Of particular importance is the substitution operator, represented by the function symbol $\mathrm{sub}\left(\cdot ,\cdot \right)$ . For formulae $\Phi \left(x\right)$ , terms t with codes ${\left[t\right]}^c$ :

$S|-\mathrm{sub}\left({\left[\Phi \left(x\right)\right]}^c,{\left[t\right]}^c\right)={\left[\Phi \left(t\right)\right]}^c$ . (2.1)

Iteration of the substitution operator sub allows one to define function symbols ${\mathrm{sub}}_3,{\mathrm{sub}}_4,\cdots ,{\mathrm{sub}}_n$ such that

$\begin{array}{l}S|-{\mathrm{sub}}_n\left({\left[\Phi \left(x_1,x_2,\cdots ,x_n\right)\right]}^c,{\left[t_1\right]}^c,{\left[t_2\right]}^c,\cdots ,{\left[t_n\right]}^c\right)\\ ={\left[\Phi \left(t_1,t_2,\cdots ,t_n\right)\right]}^c\end{array}$ (2.2)

It well known [2,3] that one can also encode derivations and have a binary relation ${\mathrm{Prov}}_{Th}\left(x,y\right)$ (read “x proves y” or “x is a proof of y”) such that for closed $t_1,t_2:S|-{\mathrm{Prov}}_{Th}\left(t_1,t_2\right)$ iff $t_1$ is the code of a derivation in Th of the formula with code $t_2$ . It follows that

$Th⊢\Phi \leftrightarrow S⊢{\mathrm{Prov}}_{Th}\left(t,{\left[\Phi \right]}^c\right)$ (2.3)

for some closed term t.
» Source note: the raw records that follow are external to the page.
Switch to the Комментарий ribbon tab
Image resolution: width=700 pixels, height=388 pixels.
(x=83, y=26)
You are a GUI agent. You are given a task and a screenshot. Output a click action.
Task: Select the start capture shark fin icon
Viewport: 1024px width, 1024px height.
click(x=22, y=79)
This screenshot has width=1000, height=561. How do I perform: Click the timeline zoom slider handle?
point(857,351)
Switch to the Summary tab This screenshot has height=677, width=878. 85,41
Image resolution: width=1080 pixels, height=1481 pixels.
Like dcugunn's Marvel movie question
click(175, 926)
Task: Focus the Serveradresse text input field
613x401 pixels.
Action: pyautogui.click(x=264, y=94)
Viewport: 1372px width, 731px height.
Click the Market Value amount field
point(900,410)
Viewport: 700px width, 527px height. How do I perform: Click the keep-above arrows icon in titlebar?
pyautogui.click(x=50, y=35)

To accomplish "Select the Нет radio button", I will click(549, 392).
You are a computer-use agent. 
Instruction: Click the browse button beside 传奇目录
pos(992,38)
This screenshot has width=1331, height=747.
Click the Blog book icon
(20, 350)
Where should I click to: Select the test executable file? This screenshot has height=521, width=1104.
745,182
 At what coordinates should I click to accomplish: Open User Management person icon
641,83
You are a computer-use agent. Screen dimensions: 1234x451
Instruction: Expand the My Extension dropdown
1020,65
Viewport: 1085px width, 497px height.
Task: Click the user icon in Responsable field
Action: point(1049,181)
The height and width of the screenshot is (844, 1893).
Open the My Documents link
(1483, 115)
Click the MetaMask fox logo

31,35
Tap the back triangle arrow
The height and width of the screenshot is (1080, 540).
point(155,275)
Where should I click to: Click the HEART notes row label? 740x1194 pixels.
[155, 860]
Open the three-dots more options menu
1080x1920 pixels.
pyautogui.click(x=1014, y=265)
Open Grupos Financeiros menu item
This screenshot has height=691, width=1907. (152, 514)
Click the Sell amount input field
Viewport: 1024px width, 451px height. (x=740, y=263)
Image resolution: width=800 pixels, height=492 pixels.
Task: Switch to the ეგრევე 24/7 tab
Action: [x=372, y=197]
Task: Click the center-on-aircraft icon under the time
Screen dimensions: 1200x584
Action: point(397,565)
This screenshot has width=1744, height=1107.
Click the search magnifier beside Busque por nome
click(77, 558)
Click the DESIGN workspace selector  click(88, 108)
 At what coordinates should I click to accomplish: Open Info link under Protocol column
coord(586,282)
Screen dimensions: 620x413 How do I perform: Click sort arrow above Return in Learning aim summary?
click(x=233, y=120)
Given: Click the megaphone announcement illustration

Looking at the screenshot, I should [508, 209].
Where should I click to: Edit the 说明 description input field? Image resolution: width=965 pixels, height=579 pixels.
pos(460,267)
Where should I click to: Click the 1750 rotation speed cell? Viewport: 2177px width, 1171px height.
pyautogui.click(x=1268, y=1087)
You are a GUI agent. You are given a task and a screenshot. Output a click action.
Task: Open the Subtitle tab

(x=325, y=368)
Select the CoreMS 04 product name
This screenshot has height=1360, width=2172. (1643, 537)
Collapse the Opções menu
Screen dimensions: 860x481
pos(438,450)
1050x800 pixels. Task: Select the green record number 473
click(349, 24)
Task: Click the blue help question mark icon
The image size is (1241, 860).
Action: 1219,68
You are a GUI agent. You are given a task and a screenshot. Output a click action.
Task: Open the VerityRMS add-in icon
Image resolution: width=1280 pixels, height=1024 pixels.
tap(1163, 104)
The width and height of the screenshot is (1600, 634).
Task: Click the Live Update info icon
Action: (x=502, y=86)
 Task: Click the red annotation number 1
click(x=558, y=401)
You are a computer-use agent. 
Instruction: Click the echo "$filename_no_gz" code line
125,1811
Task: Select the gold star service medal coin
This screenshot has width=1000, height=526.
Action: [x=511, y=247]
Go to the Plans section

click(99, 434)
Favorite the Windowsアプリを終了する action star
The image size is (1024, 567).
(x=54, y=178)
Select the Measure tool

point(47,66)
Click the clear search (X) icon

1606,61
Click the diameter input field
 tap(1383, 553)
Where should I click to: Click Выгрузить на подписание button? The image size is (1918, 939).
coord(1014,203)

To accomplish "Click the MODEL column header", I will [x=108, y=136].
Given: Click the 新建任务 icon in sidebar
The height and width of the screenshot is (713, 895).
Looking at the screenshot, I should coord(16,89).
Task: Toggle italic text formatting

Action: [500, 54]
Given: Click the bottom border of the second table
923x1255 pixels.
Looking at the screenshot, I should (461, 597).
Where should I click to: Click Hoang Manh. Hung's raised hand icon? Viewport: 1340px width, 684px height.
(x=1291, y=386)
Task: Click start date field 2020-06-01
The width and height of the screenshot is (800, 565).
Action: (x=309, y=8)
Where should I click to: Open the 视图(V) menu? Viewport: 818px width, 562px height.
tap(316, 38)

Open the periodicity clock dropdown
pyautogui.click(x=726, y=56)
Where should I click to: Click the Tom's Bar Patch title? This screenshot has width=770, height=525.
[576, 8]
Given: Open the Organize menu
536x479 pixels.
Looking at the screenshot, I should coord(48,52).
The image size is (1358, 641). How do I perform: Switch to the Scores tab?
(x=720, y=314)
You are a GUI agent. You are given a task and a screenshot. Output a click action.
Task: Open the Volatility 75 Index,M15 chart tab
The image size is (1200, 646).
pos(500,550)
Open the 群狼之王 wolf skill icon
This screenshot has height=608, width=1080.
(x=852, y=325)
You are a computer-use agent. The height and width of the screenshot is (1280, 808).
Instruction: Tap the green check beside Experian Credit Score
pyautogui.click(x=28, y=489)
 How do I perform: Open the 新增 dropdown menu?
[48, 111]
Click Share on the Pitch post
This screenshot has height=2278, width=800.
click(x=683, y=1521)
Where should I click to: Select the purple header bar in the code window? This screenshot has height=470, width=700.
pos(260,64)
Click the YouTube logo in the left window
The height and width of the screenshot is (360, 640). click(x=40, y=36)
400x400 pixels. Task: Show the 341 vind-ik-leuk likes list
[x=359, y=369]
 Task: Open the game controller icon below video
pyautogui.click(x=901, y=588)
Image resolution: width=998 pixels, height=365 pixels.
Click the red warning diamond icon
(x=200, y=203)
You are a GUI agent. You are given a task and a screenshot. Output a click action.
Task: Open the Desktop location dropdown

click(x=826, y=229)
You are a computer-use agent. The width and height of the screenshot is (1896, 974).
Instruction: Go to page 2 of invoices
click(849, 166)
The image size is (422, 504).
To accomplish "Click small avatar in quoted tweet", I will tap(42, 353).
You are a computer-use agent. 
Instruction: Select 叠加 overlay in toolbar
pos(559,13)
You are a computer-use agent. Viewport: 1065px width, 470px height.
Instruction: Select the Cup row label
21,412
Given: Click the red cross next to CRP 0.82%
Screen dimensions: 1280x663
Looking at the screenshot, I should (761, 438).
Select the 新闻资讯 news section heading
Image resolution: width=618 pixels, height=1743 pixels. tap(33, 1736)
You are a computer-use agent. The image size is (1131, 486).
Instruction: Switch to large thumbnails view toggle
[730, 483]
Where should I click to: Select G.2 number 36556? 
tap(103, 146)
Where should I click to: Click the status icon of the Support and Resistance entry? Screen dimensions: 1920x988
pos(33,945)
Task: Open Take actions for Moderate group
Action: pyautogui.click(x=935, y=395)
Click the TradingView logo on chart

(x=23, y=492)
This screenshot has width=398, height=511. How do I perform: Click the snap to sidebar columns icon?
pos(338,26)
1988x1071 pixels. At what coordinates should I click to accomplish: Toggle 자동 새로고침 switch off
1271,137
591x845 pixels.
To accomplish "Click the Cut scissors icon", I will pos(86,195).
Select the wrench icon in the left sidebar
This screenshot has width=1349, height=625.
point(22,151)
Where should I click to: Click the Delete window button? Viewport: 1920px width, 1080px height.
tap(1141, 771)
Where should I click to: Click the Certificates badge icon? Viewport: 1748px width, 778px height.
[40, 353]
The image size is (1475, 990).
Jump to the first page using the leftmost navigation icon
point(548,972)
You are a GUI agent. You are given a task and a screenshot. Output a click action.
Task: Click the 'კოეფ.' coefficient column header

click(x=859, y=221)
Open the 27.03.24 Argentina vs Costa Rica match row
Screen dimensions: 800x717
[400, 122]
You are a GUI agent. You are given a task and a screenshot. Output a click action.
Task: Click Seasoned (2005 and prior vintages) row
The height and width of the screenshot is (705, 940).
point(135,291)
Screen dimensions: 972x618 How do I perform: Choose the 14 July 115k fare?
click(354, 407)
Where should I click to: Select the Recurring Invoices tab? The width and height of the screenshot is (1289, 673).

Thus one can define predicate ${\mathrm{Pr}}_{Th}\left(y\right)$ :

${\mathrm{Pr}}_{Th}\left(y\right)\leftrightarrow \exists x{\mathrm{Prov}}_{Th}\left(x,y\right)$ , (2.4)

and therefore one obtain a predicate asserting provability.

Remark 2.1. We note that is not always the case that [2,3]:

$Th⊢\Phi i\leftrightarrow S⊢{\mathrm{Pr}}_{Th}\left({\left[\Phi \right]}^c\right)$ . (2.5)

It well known [3] that the above encoding can be carried out in such a way that the following important conditions $D1,D2$ and $D3$ are met for all sentences [2,3]:

$\begin{array}{l}D1.Th⊢\Phi \text{implies}S⊢{\mathrm{Pr}}_{Th}\left({\left[\Phi \right]}^c\right),\\ D2.S⊢{\mathrm{Pr}}_{Th}\left({\left[\Phi \right]}^c\right)\to {\mathrm{Pr}}_{Th}\left({\left[{\mathrm{Pr}}_{Th}\left({\left[\Phi \right]}^c\right)\right]}^c\right),\\ D3.S⊢{\mathrm{Pr}}_{Th}\left({\left[\Phi \right]}^c\right)\wedge {\mathrm{Pr}}_{Th}\left({\left[\Phi \to \Psi \right]}^c\right)\\ \to {\mathrm{Pr}}_{Th}\left({\left[\Psi \right]}^c\right).\end{array}$ (2.6)

Conditions $D1,D2$ and $D3$ are called the Derivability Conditions.

Assumption 2.1. We assume now that:

1) the language of Th consists of:

numerals $\overline{0},\overline{1},\cdots$

countable set of the numerical variables: $\left\{{\nu }_0,{\nu }_1,\cdots \right\}$

countable set Fof the set variables: $F=\left\{x,y,z,X,Y,Z,\Re ,\cdots \right\}$

countable set of the n-ary function symbols: $f_0^n,f_1^n,\cdots$

countable set of the n-ary relation symbols: $R_0^n,R_1^n,\cdots$

connectives: $\neg ,\to$

quantifier: $\forall$ .

2) Th contains ZFC

3) Th has an $\omega$ -model $M_{\omega }^{Th}$ .

Theorem 2.1. (Löb’s Theorem). Let be 1) $\mathrm{Con}\left(Th\right)$ and 2) $\varphi$ be closed. Then

$Th⊢{\mathrm{Pr}}_{Th}\left({\left[\varphi \right]}^c\right)\to \varphi \text{iff}Th⊢\varphi$ . (2.7)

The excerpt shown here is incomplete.